By contrast, the decision to cut architecture at Cambridge appears to be going through without a hitch. None the less, it has shocked those in the profession who regard Cambridge's department as the most prestigious and academic on the national scene, and raised questions about the health of architecture in universities around the country. It means that Cambridge will no longer produce qualified architects. It will continue to provide a three-year degree and graduates will then have to go elsewhere to qualify.

Like Durham's East Asian studies department, architecture at Cambridge received only a 4 in the 2001 Rae. A statement from Professor Alan Short, head of the department, announcing the closure of the Part II diploma, said: "In common with all Cambridge University academic departments, architecture is expected to engage in research at the highest level."

Another important factor is the new criteria which the Architects Registration Board has imposed for the Part II diploma. Academics in architecture departments regard these as incredibly burdensome and expensive.
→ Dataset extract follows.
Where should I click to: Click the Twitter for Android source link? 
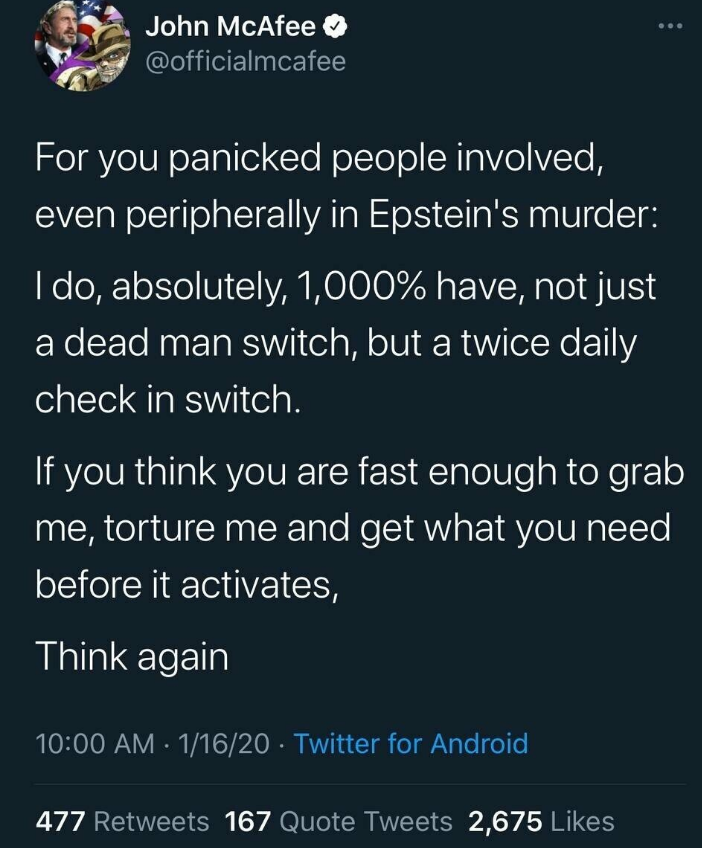[411, 743]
Professor Short's statement said: "After close consideration of the Architects Registration Board's new criteria, the Department has concluded, very reluctantly, that it is unable to resource the delivery of the prescribed professional content beyond the next two years while meeting its own and the university's research aspirations."
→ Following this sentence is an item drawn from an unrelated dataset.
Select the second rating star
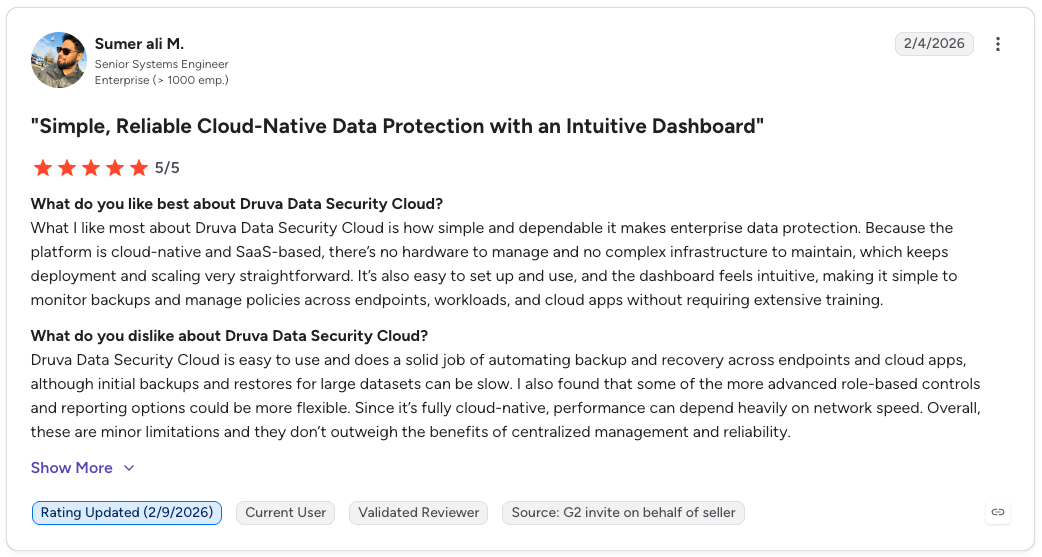 tap(67, 167)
At King's College London, where chemistry faces the chop, some of the same factors are at work. The subject received a grade 4 in the Rae, up from a 3a the year before. But that wasn't good enough to stop the college instituting a review in March 2003. That review, in turn, led to a haemorrhage of staff, fearful that the department was for the axe.

Now only eight staff are left and chemistry looks increasingly precarious. The college insists that no decision has been taken to cut it, but the omens do not look good. Students who were due to arrive at King's to study chemistry this autumn have had their places cancelled.

And so it looks as though the department will close. The university world is shaking its head in gloom. "This was one of the jewels in the crown," said a spokesman for the Royal Society of Chemistry. "It has a good record. Sue Gibson, who was recently recruited to King's, is a leading chemical scientist. We are dismayed that this can happen."

But a spokesman for King's explained that chemistry was expensive to teach and that the college had already poured £7m into it. At the same time it was difficult to find students. King's always enters the Clearing system to make up its student numbers in chemistry, she said.

Some vice-chancellors are philosophical about what is happening. Tim O'Shea, principal of Edinburgh University, says there is nothing new about departments closing. If whole regions of the country were going to be denuded of a subject there might be cause for alarm. "If you suddenly found there was no chemistry or architecture in London or likewise in Scotland, there would be cause for concern," he said. "But all this is a normal fact of life."